NEW YORK (GenomeWeb) – A new study by researchers at BGI and the US National Cancer Institute reveals the pattern of chromosomal alterations in an individual chronic lymphocytic leukemia (CLL) patient observed over a 29-year period.
Published today in Nature Communications, the work shows complex changes in gene expression over time, with the disease evolving gradually during slow-growing phases, undergoing rapid changes after therapy, and showing expression changes involving cell proliferation, migration, differentiation,and immune response.
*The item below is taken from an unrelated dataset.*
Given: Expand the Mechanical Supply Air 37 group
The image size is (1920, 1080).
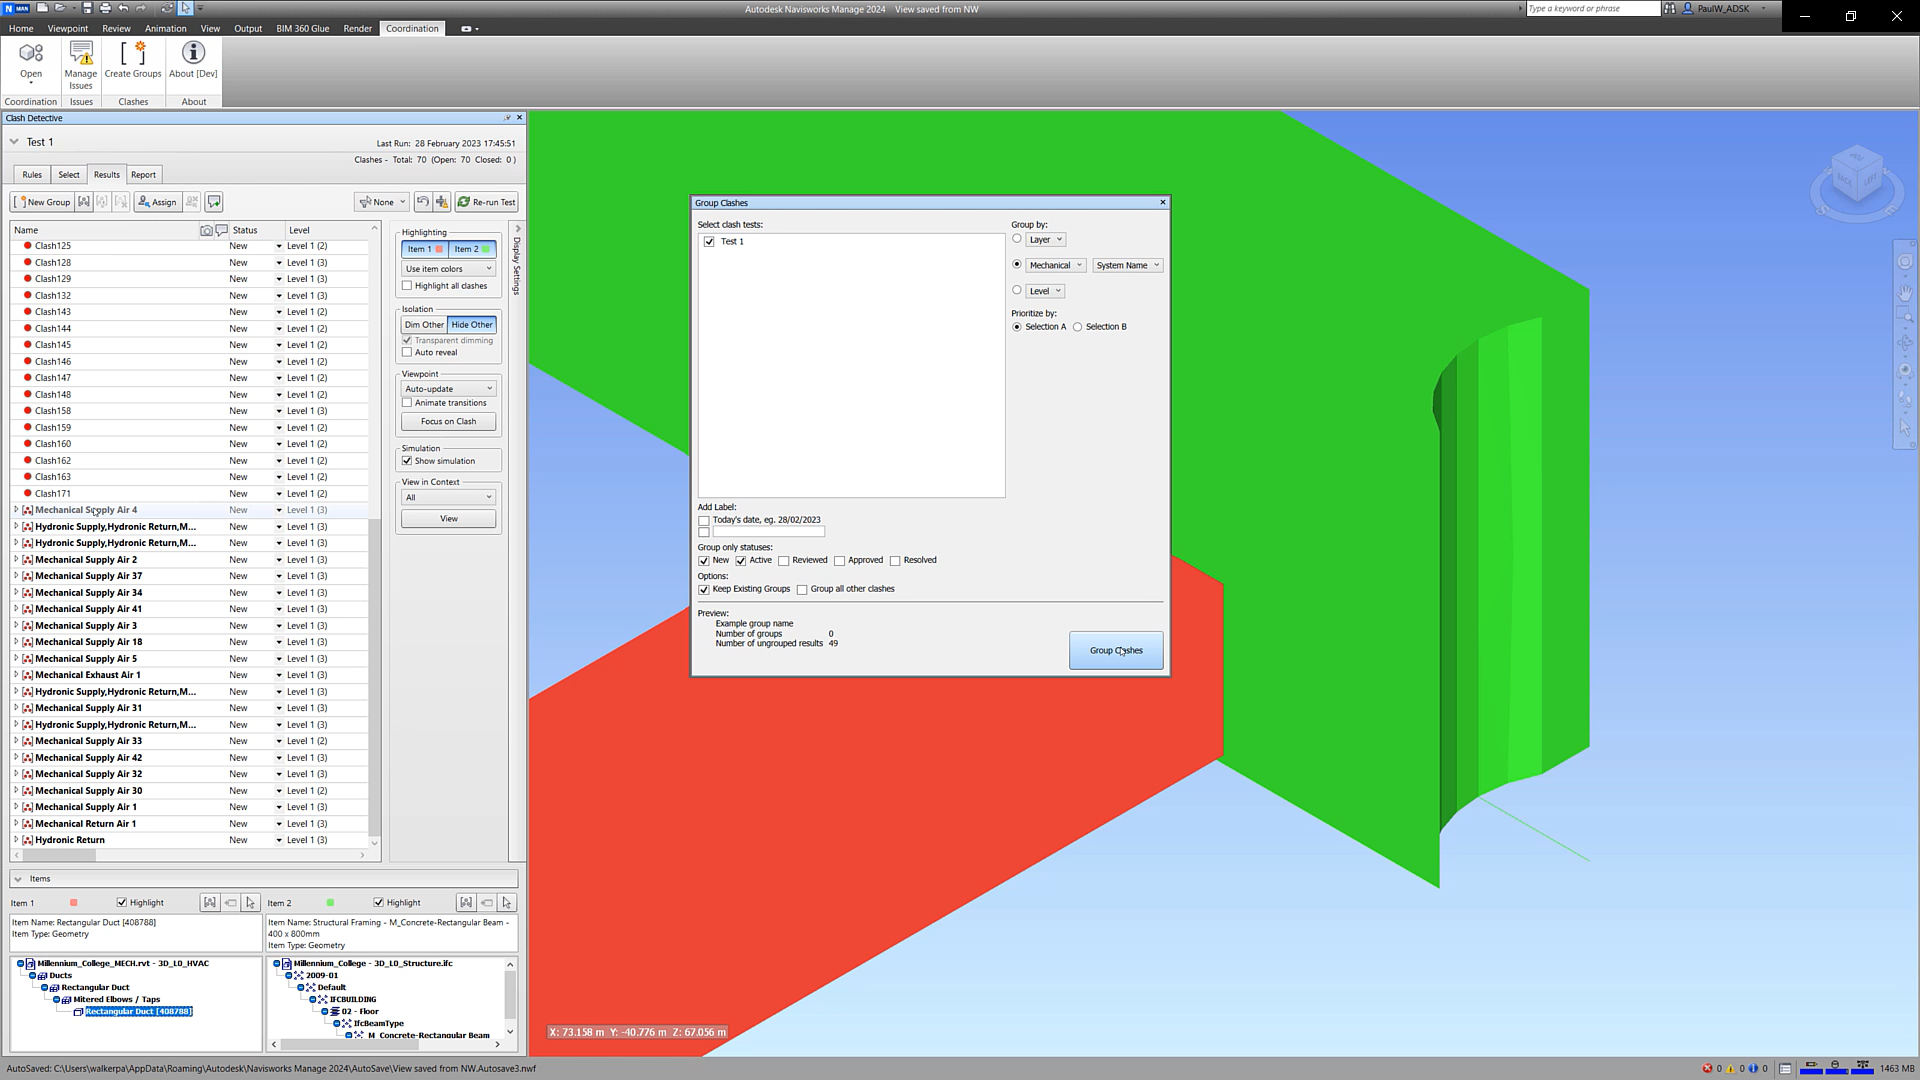Looking at the screenshot, I should click(16, 576).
The patient described in the research was initially diagnosed with CLL in 1972 when she was 47 years old. She received chemotherapy with a cytotoxic agent called chlorambucil for the first time in the 16th year of her illness, again in year 22 through 23, and she died in 2001.
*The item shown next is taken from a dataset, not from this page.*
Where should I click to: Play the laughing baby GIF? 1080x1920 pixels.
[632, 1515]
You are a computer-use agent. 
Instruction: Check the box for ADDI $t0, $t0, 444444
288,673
Samples were collected at different time points between the 8th and 28th year, and researchers ran SNP microarray analyses, whole genome bulk sequencing, and whole genome single-cell DNA/RNA sequencing with viably frozen lymphocytes.
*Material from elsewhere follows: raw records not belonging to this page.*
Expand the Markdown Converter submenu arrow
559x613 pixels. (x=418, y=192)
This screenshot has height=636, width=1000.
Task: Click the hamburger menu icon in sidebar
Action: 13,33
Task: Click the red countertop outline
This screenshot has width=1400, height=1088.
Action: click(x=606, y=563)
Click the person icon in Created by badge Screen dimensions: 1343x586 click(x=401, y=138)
The first testing showed one fundamental cell clone that was eliminated by the initial therapy with deletions at 13q14 and 6q, and an amplification at 12q.
A 2-MB deletion in 13q14 was detected in the early stage of illness, but between the first and second therapies a 12-MB homozygous deletion in 13q14 appeared. This deletion led to the loss of a tumor suppressor, RB1, and may have contributed to the deterioration of the patient’s condition, the authors suggested.
Using single-cell RNA-seq the study showed high FOS, JUN, and KLF4 expression initially, which emerged at the same time as the larger 13q14 deletion.
However, after a second course of therapy the cells developed a greater diversity of expression profiles, although during a short disease remission the expression patterns were again similar to those of early CLL. Signaling pathways, including B cell receptor, EGFR, ERKs, and NF-kappa B, also demonstrated expression changes with evolution of the disease.
The researchers used an algorithm called Monocle to analyze temporal changes in gene expression. Furthermore, "The frequent changes in copy number variation patterns over the 16 years following initial treatment indicates the cancer cells are highly adaptable," NCI's Michael Dean, a lead author of the study, said in a statement.
Although the study is limited because it involves only a single patient, the researchers noted that it is "the most detailed and extensive analysis of a single leukemia patient in terms of number of samples analyzed over time, using multiple DNA and RNA sequencing methods on bulk and single cells," adding that the disease stages can now be dissected and provide insights into tumor progression and evolution.